Twice as many cars, trucks, planes, ships, trains, houses, factories,
offices, mines, oil wells, etc., just does not seem possible, the
planet is already asphyxiating. So, whether it transits from fossil
fuels to renewables or not, capitalism is condemned to very slow
growth, and probably to contraction. But capitalism needs growth to
function. Always more is its dogma and its obligatory path. If it
stops, like a cyclist it falls. When growth slows, the larger players
can maintain some impetus by buying up or putting out of business
their smaller competitors. Instead of spreading, capital
concentrates. And this concentration centralises decisions and
restrains initiatives and inventiveness. The mega-corporation has the
same failings as government ownership, and being too big to fail it
can count on a government bailout. In its monopolistic stage,
privately owned capital is as dysfunctional as government owned
capital. And monopolies sign the end of a technological growth cycle.

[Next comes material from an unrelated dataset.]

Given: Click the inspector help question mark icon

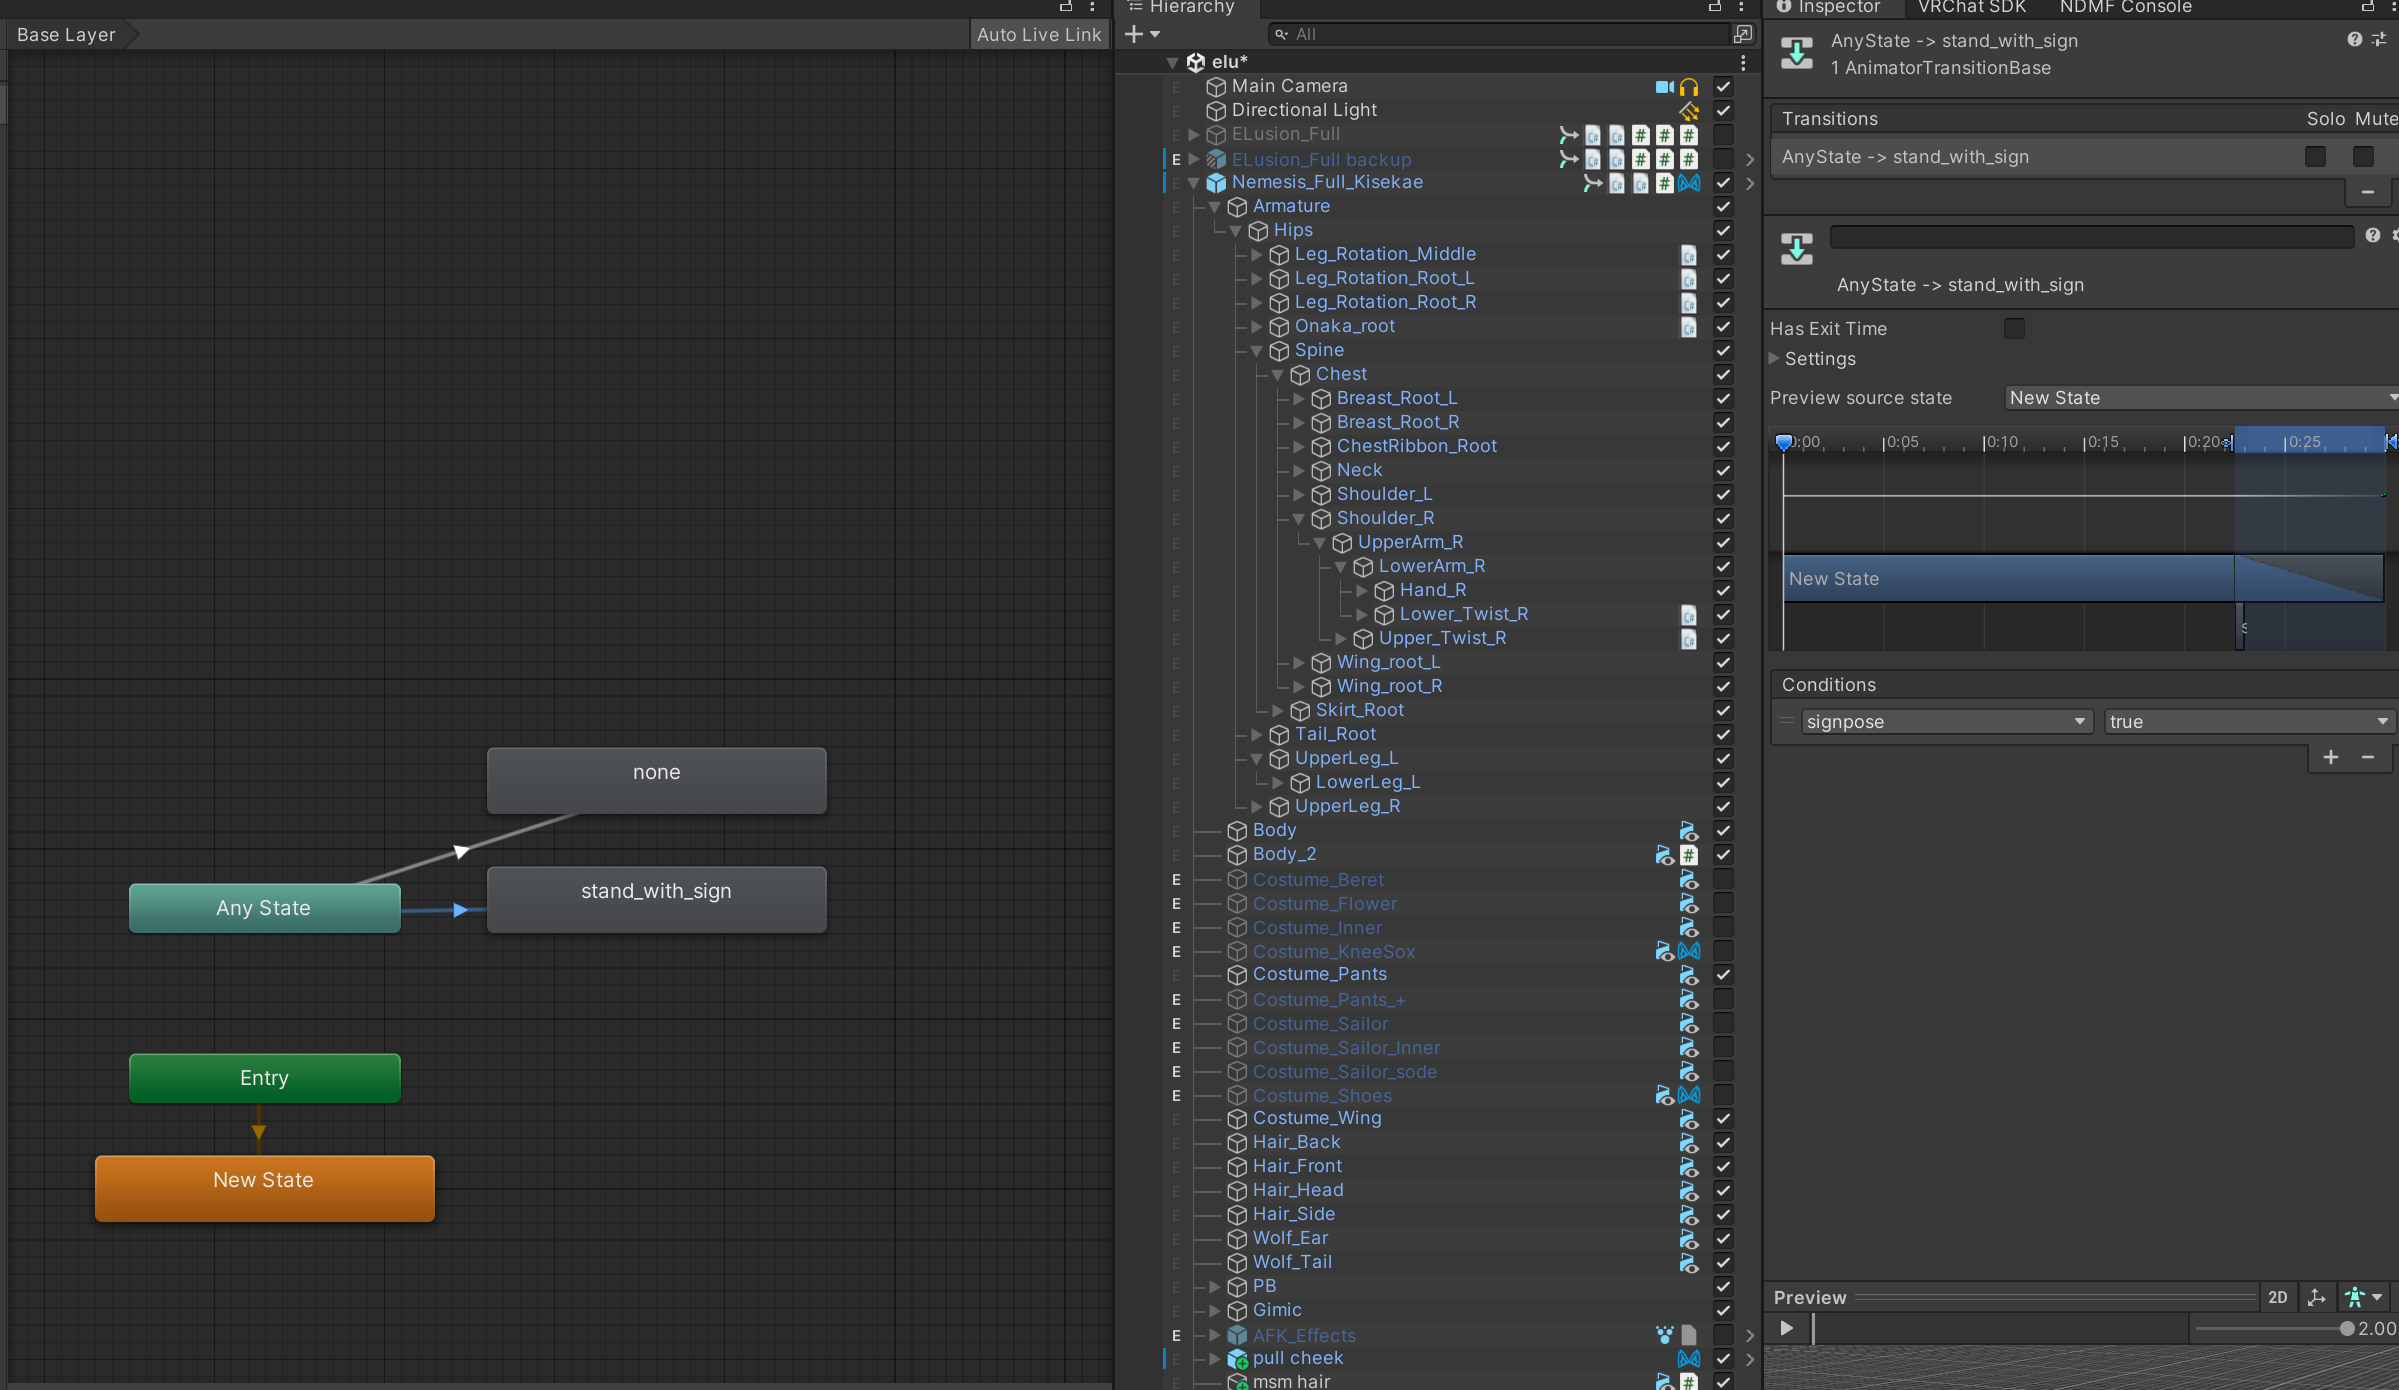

Vast conglomerates that wield power in all domains, but can only
conceive more of the same.
The
capitalism of endless growth is close to its limits, or may have
passed them and is treading on thin air. These are the limits of the
planet’s capacity to absorb its garbage, and the limits of debt’s
capacity to pay its profits. But, even with the best will in the
world, its momentum is so gigantic that it can only change course
very slowly and would have to stop to turn around. As it is obviously
too late for incremental modifications, the whole system must come to
a standstill before it can start off in a different direction. The
nervousness was palpable at Davos, central bankers are visibly
stressed and stock markets are extremely jittery. These are people
who should know how fragile the capitalist structures are, frail
enough to be able to fall apart quite suddenly. They may be beginning
to realise that all their props are cracking and there are no new
ones on hand. Australia is burning and China is in quarantine, and
the scale of these two ongoing events is phenomenal. They could mark
the tipping point into financial and environmental chaos. The
creaking struts may start breaking one after the other. Having
enveloped the world, capital has nowhere left to go and is playing
its final scene, the one where it scrambles around, trying
desperately to keep control. And desperation is not the best state of
mind for reasoned and humane problem solving. But then, those
preoccupations have never been a priority for capital, and it has
crushed people in a care-free way for at least the past two
centuries. It will probably cling on to the end, until land, sea and
air pollution and worthless debts finally terminate its tyranny.